6. En l'état de l'instruction, le moyen tiré de ce que la sanction de révocation qui a été infligée à M. A est disproportionnée est de nature à faire naître un doute sérieux

sur la légalité de cette décision.

7. Il résulte de ce qui précède que les effets de la décision du 16 juin 2025 par laquelle le directeur général de la société La Poste a prononcé la révocation de M. A doivent être suspendus, sans qu'il soit besoin de statuer sur les autres moyens de la requête.

Sur les conclusions à fin d'injonction :

8. Il résulte de ce qui précède qu'il y a lieu d'enjoindre à la société La Poste de réintégrer M. A dans ses fonctions, à titre provisoire, dans un délai de 15 jours à compter de la notification de la présente ordonnance.

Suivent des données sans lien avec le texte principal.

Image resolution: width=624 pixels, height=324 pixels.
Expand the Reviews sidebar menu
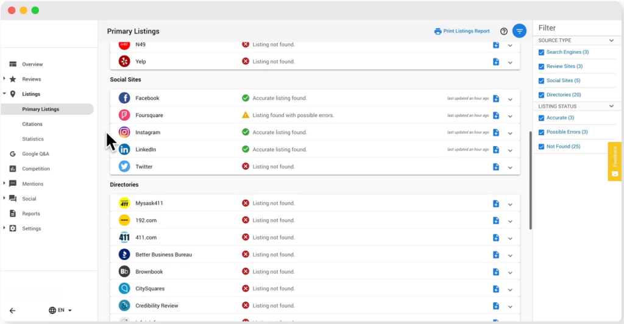tap(5, 79)
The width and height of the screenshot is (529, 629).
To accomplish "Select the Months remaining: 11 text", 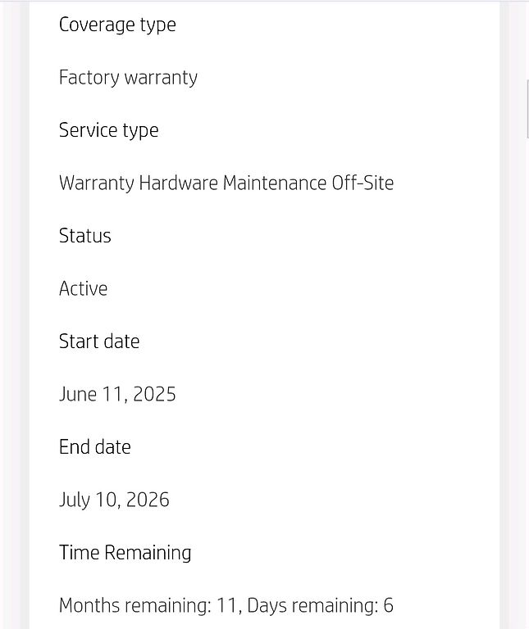I will (149, 606).
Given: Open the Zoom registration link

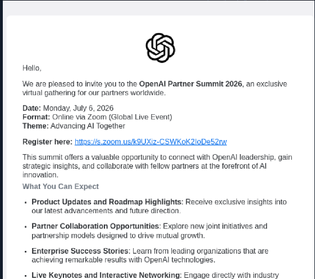Looking at the screenshot, I should 150,142.
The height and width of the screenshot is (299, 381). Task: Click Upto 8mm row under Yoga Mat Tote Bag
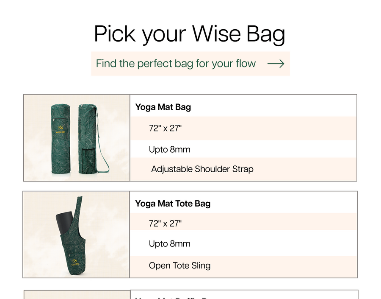(169, 243)
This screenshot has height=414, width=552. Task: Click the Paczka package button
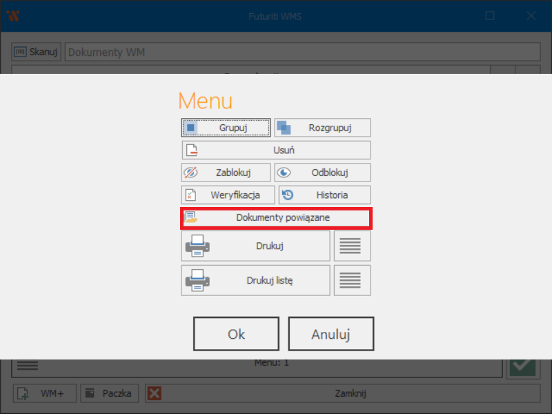point(110,393)
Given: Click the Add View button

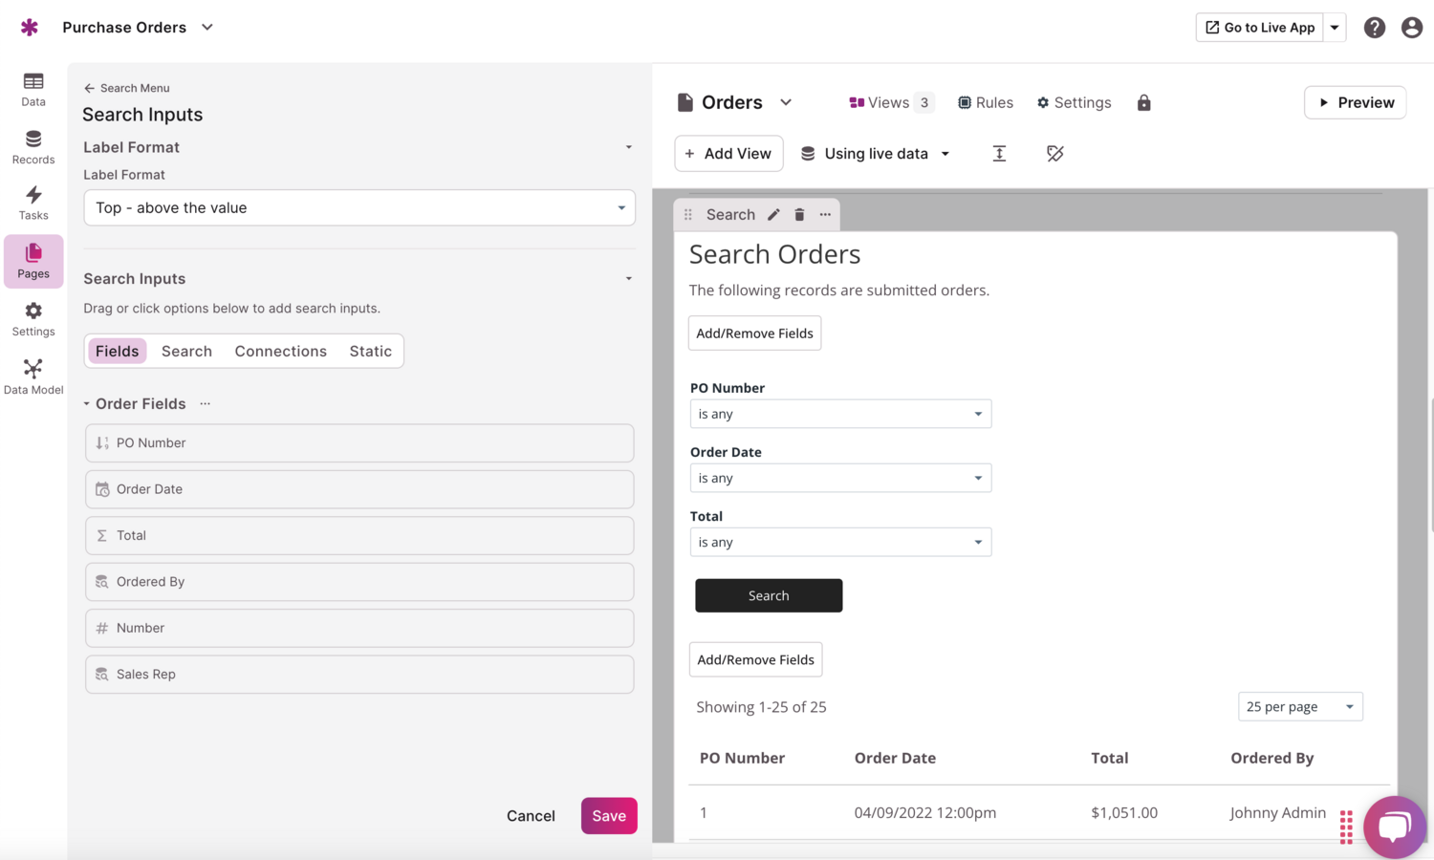Looking at the screenshot, I should (728, 154).
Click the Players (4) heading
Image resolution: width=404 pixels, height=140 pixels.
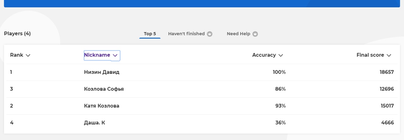[x=17, y=34]
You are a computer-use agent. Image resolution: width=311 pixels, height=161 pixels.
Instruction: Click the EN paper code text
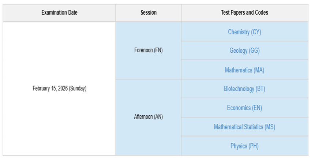257,108
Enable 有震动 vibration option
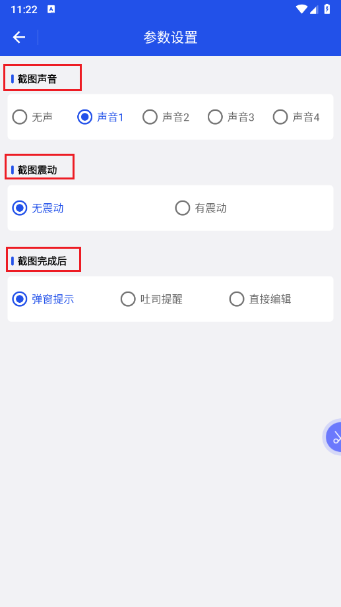Viewport: 341px width, 607px height. (201, 208)
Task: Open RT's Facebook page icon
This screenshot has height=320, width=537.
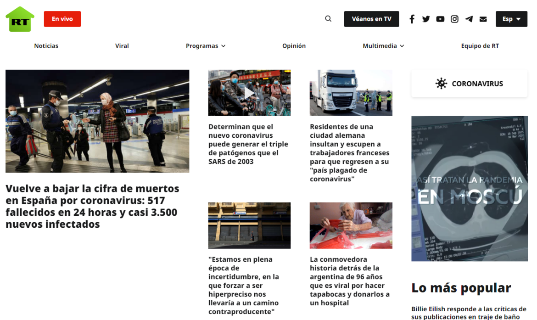Action: 412,19
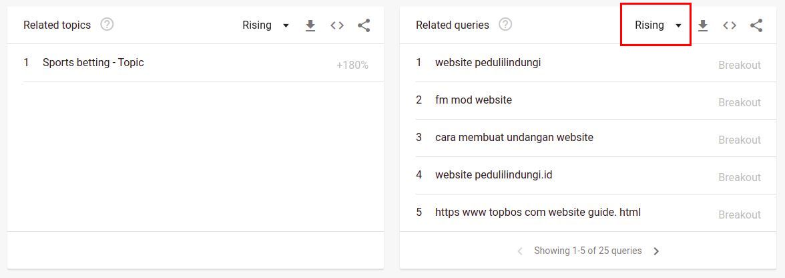This screenshot has height=278, width=785.
Task: Open Rising dropdown in Related topics
Action: pos(266,25)
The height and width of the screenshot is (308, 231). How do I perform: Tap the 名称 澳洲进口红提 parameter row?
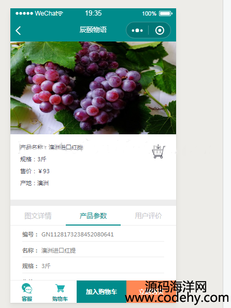click(93, 250)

Sur les frais liés au litige :

9. Il y a lieu, dans les circonstances de l'espèce, de mettre à la charge de la société La Poste la somme de 1 500 euros au titre des dispositions de l'article L. 761-1 du code de justice administrative. Ces mêmes dispositions font obstacle à ce qu'une quelconque somme soit mise à la charge de M. A qui n'est pas la partie perdante dans la présente instance.

O R D O N N E :

Article 1er : L'exécution de la décision du 16 juin 2025 par laquelle le directeur général

de la société La Poste a prononcé la révocation de M. A est suspendue.

Article 2 : Il est enjoint à la société La Poste de réintégrer M. A dans ses fonctions, à titre provisoire, dans un délai de 15 jours à compter de la notification de la présente ordonnance.

Article 3 : La société La Poste versera à M. A la somme de 1 500 euros au titre des dispositions de l'article L. 761-1 du code de justice administrative.

Article 4 : Le surplus des conclusions des parties est rejeté.

Article 5 : La présente ordonnance sera notifiée à M. B A et à la société La Poste.

Fait à Châlons-en-Champagne, le 4 août 2025.

Le juge des référés,

signé

J. HENRIOTLe greffier,

signé

A. PICOT

La République mande et ordonne au ministre de l'économie, des finances et de la souveraineté industrielle et numérique en ce qui le concerne ou à tous commissaires de justice à ce requis en ce qui concerne les voies de droit commun contre les parties privées, de pourvoir à l'exécution de la présente décision.